Het bestemmingsplan is opgesteld conform 'Standaard Vergelijkbare Bestemmingsplannen 2012' (SVBP 2012) en is inhoudelijk afgestemd op het vigerende bestemmingsplan. Het bestemmingsplan bestaat uit de regels, de verbeelding en deze toelichting.
De regels zijn conform de SVBP2012 opgebouwd uit vier hoofdstukken. Hoofdstuk 1 bevat de begrippen en de wijze van meten. In hoofdstuk 2 zijn de regels opgenomen behorende bij de dubbelbestemming 'Leiding - Gas' die op de verbeelding aan de gronden is toegekend. In hoofdstuk 3 zijn algemene regels opgenomen die op het plangebied van toepassing zijn. In hoofdstuk 4 zijn de regels opgenomen waarmee het overgangsrecht wordt geregeld en is een artikel opgenomen waarin de formele naamgeving van het bestemmingsplan is vastgelegd.

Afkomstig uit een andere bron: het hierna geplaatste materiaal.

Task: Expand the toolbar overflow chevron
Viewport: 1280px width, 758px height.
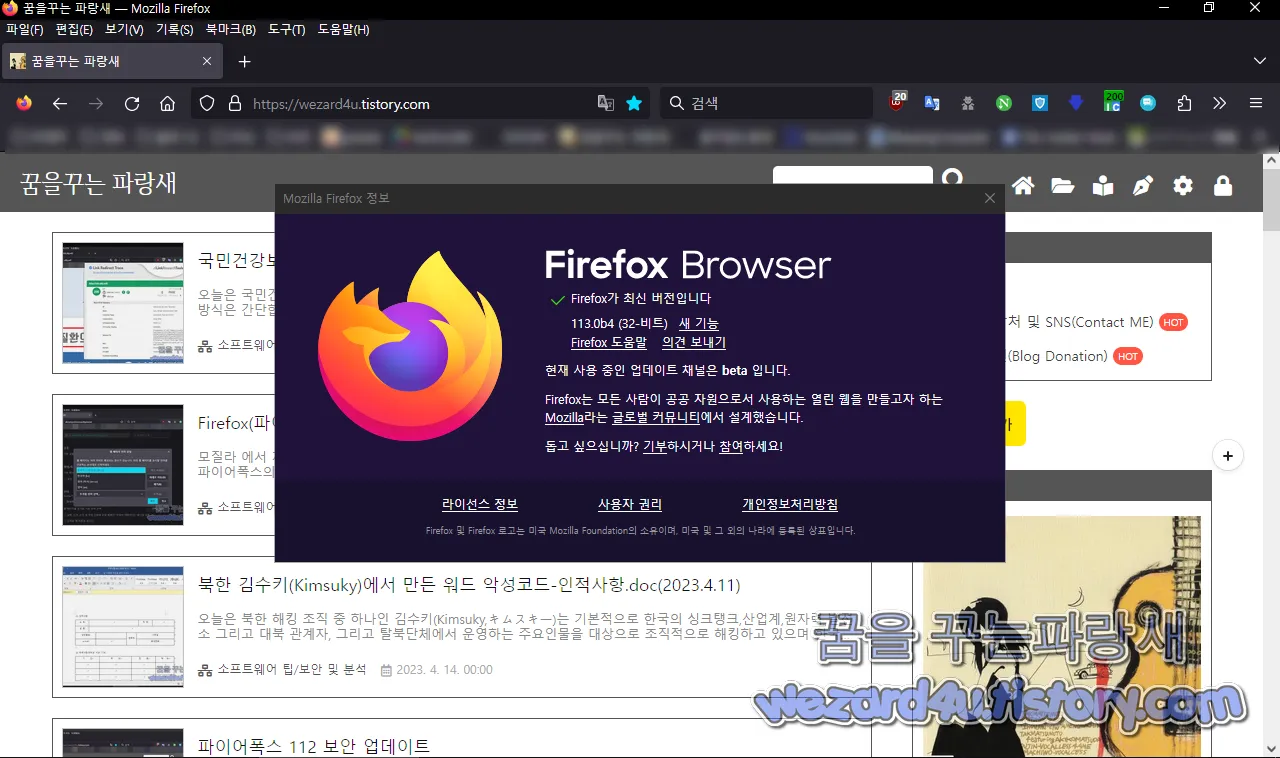Action: (1219, 102)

In dit bestemmingsplan is uitsluitend de dubbelbestemming 'Leiding - Gas' opgenomen om daarmee de toekomstige ligging van de te verleggen ondergrondse gastransportleiding juridisch-planologisch te verankeren en teven de van toepassing zijnde beschermingszone behorende bij de leiding te borgen. Op of in de voor ‘Leiding - Gas’ bestemde gronden is het niet toegestaan om te bouwen of bepaalde bodemverstorende werkzaamheden uit te voeren. Wel is een afwijkingsbevoegdheid opgenomen, waarmee onder voorwaarden bebouwing c.q. bodemverstoring kan worden toegestaan.
In de Grondexploitatiewet als onderdeel van de Wet ruimtelijke ordening is bepaald dat gemeentes verplicht zijn om bij het vaststellen van een ontwikkelingsgericht bestemmingsplan, maatregelen te hebben genomen die verzekeren dat alle kosten die gepaard gaan met de ontwikkeling van de locatie worden verhaald op de initiatiefnemer van het plan. Dit betekent dat er voor de gemeente een verplichting bestaat om haar kosten, die gepaard gaan met een bouwplan, te verhalen op de exploitant.

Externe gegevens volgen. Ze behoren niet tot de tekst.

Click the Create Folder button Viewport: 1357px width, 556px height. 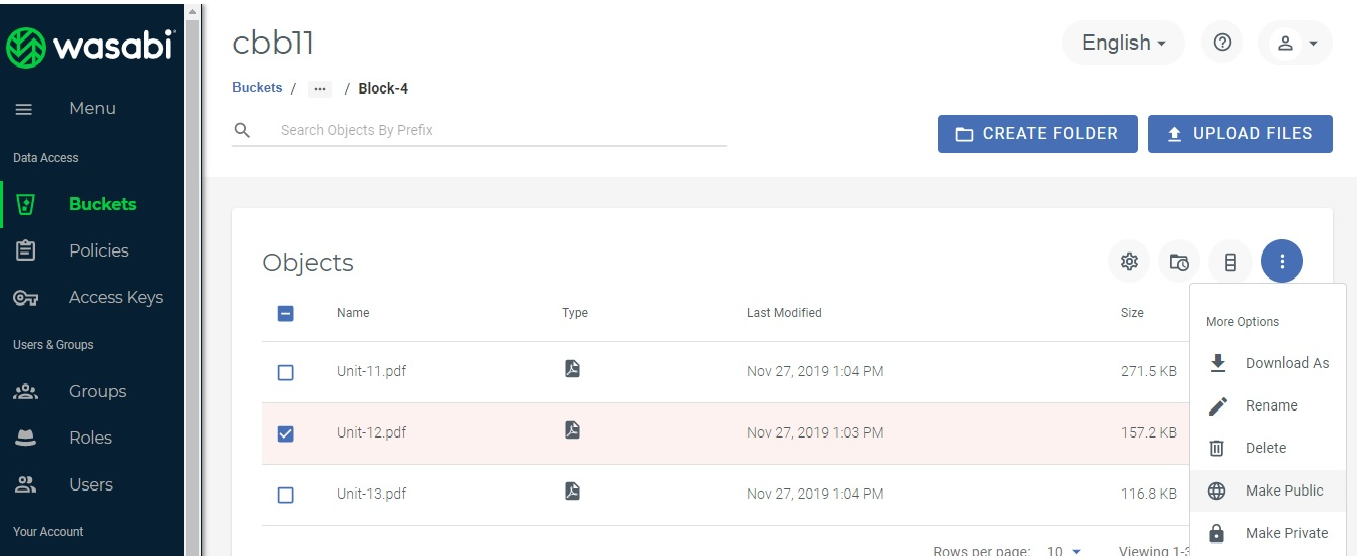pyautogui.click(x=1037, y=134)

Er is in dit geval geen sprake van een bouwplan als bedoeld in artikel 6.12, eerste lid, van de Wet ruimtelijke ordeningwet en artikel 6.2.1 van het Besluit ruimtelijke ordening. Er geldt dan ook geen verplichting tot kostenverhaal.
Vooroverleg
Voordat de wettelijke procedure ten behoeve van de vaststelling van het bestemmingsplan, zoals omschreven in hoofdstuk 3 van de Wet ruimtelijke ordening kan worden opgestart, wordt het concept ontwerp bestemmingsplan aan belanghebbende instanties toegezonden ten behoeve van overleg ex artikel 3.1.1 van het Besluit ruimtelijke ordening. Deze bepaling schrijft voor dat het bestuursorgaan (i.c. de gemeente Sittard-Geleen) dat belast is met de voorbereiding van een bestemmingsplan daarbij overleg pleegt met de besturen van betrokken gemeenten en waterschappen en met die diensten van provincie en Rijk die betrokken zijn bij de zorg voor de ruimtelijke ordening of belast zijn met de behartiging van belangen die in het plan spelen.

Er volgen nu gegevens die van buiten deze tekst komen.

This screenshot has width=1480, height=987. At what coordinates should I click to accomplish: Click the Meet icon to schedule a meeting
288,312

In het voorliggende geval is in het kader van het vooroverleg een reactie ontvangen van de provincie Limburg. Verzocht is om in de toelichting te vermelden dat het plangebied deel uitmaakt van de boringsvrije zone Roerdalslenk II. Naar aanleiding van de reactie is paragraaf 4.10 aangevuld.
Inspraak
Gelet op de aard van het voorliggende bestemmingsplan wordt op grond van artikel 2, lid 3 van de 'Inspraakverordening Sittard-Geleen' het doorlopen van een inspraakprocedure niet noodzakelijk geacht. Volledigheidshalve dient hierbij te worden opgemerkt dat de verlegging van de leiding is afgestemd met de grondeigenaar van de gronden binnen het plangebied.
Na het vooroverleg wordt de vaststellingsprocedure zoals omschreven in art. 3.8 van de Wet ruimtelijke ordening opgestart. Deze wettelijke procedure kan als volgt worden samengevat: De procedure start met een openbare kennisgeving van het ontwerp bestemmingsplan, waarna het ontwerpbestemmingsplan wordt gepubliceerd en gedurende een termijn van zes weken ter inzage wordt gelegd. Gedurende de periode van terinzagelegging is het ontwerpbestemmingsplan digitaal raadpleegbaar op de landelijke website www.ruimtelijkeplannen.nl en heeft eenieder de mogelijkheid om zienswijzen tegen het ontwerp bestemmingsplan in te dienen.
Na de termijn van de terinzagelegging dient de gemeenteraad in principe binnen 12 weken te beslissen over de vaststelling van het plan. Na de publicatie van het vastgestelde bestemmingsplan hebben belanghebbenden zes weken de tijd om tegen het plan in beroep te gaan. Het bestemmingsplan treedt de dag na afloop van de beroepstermijn in werking.